Yes, but you need to find out from the resort how far in advance you can reserve the prime weeks, if that is what you want to get.  I know people who are on the phone the minute reservations opens on the morning of the earliest day, just to get a week set.


----------



## jlwquilter

tracie15436 said:


> What does it mean when a timeshare is "annual floating red weeks 1-52"?  Can the owner reserve any week?
> Thanks!



Annual means it's an every year week...you own a week every year (as opposed to bi-annual which comes in odd and even year flavors).

Floating means that you don't own a fixed week. You have to call the resort and reserve a specific week. When you can call to reserve a week varies across resorts/systems.

Weeks 1-52 means that you can (techinically) reserve any week of the year. Some floating weeks are restricted to certain weeks - ie: Floating Weeks 26-33 vs. Floating Weeks 1-52.

Red - supposed to mean it's a high demand week but as you'll read here, all red weeks are not created equal. Florida resorts (many, not all) tend to have all weeks designated as red. But some weeks are not really red at all. You have to research/know the area's prime demand times of the year and use that as your determination of how red a red week really is.

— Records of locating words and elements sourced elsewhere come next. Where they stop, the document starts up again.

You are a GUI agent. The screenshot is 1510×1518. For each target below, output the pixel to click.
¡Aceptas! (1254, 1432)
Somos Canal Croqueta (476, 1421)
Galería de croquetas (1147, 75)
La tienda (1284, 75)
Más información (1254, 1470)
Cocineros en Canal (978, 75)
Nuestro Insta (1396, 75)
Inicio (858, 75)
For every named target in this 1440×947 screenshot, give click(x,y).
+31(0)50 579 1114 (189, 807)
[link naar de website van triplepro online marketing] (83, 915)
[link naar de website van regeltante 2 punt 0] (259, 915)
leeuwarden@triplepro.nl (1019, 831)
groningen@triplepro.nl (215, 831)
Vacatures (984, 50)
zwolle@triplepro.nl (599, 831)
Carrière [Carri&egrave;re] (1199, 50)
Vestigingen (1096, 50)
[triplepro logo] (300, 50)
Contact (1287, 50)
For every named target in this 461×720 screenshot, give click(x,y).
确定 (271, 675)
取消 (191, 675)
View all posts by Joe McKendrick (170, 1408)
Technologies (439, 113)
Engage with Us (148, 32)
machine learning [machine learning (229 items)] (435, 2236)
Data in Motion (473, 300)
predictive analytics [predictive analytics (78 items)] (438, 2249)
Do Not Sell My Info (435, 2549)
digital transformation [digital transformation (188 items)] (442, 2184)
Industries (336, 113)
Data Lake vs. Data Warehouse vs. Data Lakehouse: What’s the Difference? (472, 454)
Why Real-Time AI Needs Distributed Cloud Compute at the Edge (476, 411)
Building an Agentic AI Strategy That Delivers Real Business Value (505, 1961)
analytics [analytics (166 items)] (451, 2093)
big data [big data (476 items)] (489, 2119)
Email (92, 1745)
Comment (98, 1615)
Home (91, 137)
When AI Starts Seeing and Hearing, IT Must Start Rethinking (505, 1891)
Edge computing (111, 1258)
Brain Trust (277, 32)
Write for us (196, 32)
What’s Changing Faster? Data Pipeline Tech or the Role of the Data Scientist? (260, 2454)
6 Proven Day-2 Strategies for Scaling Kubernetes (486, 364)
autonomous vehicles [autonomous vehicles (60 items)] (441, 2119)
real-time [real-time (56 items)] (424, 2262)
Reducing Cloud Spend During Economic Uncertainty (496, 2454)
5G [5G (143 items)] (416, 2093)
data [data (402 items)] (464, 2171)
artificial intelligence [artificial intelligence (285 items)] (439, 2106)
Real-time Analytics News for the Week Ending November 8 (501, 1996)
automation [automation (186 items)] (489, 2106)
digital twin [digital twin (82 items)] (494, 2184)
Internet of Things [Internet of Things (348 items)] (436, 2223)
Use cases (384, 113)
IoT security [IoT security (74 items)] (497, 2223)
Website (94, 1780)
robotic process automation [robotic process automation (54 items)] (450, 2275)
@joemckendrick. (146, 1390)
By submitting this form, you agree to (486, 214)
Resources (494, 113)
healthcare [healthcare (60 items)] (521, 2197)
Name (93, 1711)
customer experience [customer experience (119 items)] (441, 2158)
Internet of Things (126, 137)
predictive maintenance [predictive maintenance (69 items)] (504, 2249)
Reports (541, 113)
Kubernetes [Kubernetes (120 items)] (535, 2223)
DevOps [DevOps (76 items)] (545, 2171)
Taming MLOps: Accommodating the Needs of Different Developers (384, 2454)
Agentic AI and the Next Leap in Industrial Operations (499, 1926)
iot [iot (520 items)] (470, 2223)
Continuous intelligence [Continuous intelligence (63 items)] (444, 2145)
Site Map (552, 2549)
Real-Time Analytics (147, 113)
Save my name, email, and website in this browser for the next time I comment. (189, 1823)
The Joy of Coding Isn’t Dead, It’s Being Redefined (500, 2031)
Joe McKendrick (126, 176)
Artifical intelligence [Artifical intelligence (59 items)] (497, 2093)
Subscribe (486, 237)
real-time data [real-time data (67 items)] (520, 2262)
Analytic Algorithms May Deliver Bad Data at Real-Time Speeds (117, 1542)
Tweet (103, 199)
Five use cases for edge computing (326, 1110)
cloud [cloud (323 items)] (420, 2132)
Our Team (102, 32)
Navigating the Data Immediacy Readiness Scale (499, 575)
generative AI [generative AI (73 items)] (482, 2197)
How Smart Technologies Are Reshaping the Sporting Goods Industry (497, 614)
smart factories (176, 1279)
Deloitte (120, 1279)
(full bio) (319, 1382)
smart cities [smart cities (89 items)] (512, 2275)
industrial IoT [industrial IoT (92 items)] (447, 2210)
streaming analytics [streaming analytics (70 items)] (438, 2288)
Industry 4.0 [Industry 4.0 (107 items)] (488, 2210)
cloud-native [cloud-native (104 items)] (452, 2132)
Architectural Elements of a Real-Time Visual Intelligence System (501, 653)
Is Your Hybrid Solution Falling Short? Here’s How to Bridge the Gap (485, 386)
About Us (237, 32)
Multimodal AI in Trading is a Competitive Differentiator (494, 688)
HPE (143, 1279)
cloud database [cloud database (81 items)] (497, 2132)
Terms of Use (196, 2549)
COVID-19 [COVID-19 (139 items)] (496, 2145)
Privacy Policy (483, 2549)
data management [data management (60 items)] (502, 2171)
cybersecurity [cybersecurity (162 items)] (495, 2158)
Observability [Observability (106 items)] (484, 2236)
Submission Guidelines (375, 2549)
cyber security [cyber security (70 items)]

Also, a few words of advice: be very careful to do your due diligence before buying anything. For example. I own a floating 1-52 week at Florida resort. I paid very little for it as in realtiy, all the really red weeks (snowbird weeks) are NOT truly available for float week owners to reserve - and this was fine for my personal situation. Many resorts that have high seasonal demand will very often only sell those truly red high demand weeks as fixed weeks - at a premium.

I hope this helps you a bit


----------



## tracie15436

Thank you!


----------



## AwayWeGo

*The Flip Side Of Timeshare Floating-Week Flexibility.*




tracie15436 said:


> What does it mean when a timeshare is "annual floating red weeks 1-52"?  Can the owner reserve any week?


Sure, any week you want -- subject to availability.  (That's the catch.) 

Naturally, the most in-demand weeks get taken 1st, so the more you're into advance planning so you can put in your request early, the better you chance of getting the week you want.  Not only that, if you wait too late in the year before putting in your request, it's possible to get completely shut out -- the bad-news flip side of the super-convenient & flexible timeshare floating-weeks system. 

OK, so you wait too late in the year to call the reservation office.  By the time you call'm up, nothing is left for the whole rest of the year.  You're shut out.  So in that case, what happened to your floating timeshare week which you paid all that good green money for in mandatory annual maintenance fees?  Easy.  Your timeshare week was 1 of those that nobody took during the early part of the year when relatively few owners were vacationing there.  Not only didn't you reserve it for any of those off-peak weeks, neither did anybody else, & it was not used at all even though it was paid for -- just totally went to waste.  

In that way, floating-week timeshares are like a game of musical chairs.  After every week that goes by, fewer unit-weeks are left.  Wait too late to claim 1 & the number left is _zero_ -- just a cautionary word to the wise. 

-- Alan Cole, McLean (Fairfax County), Virginia, USA.​


----------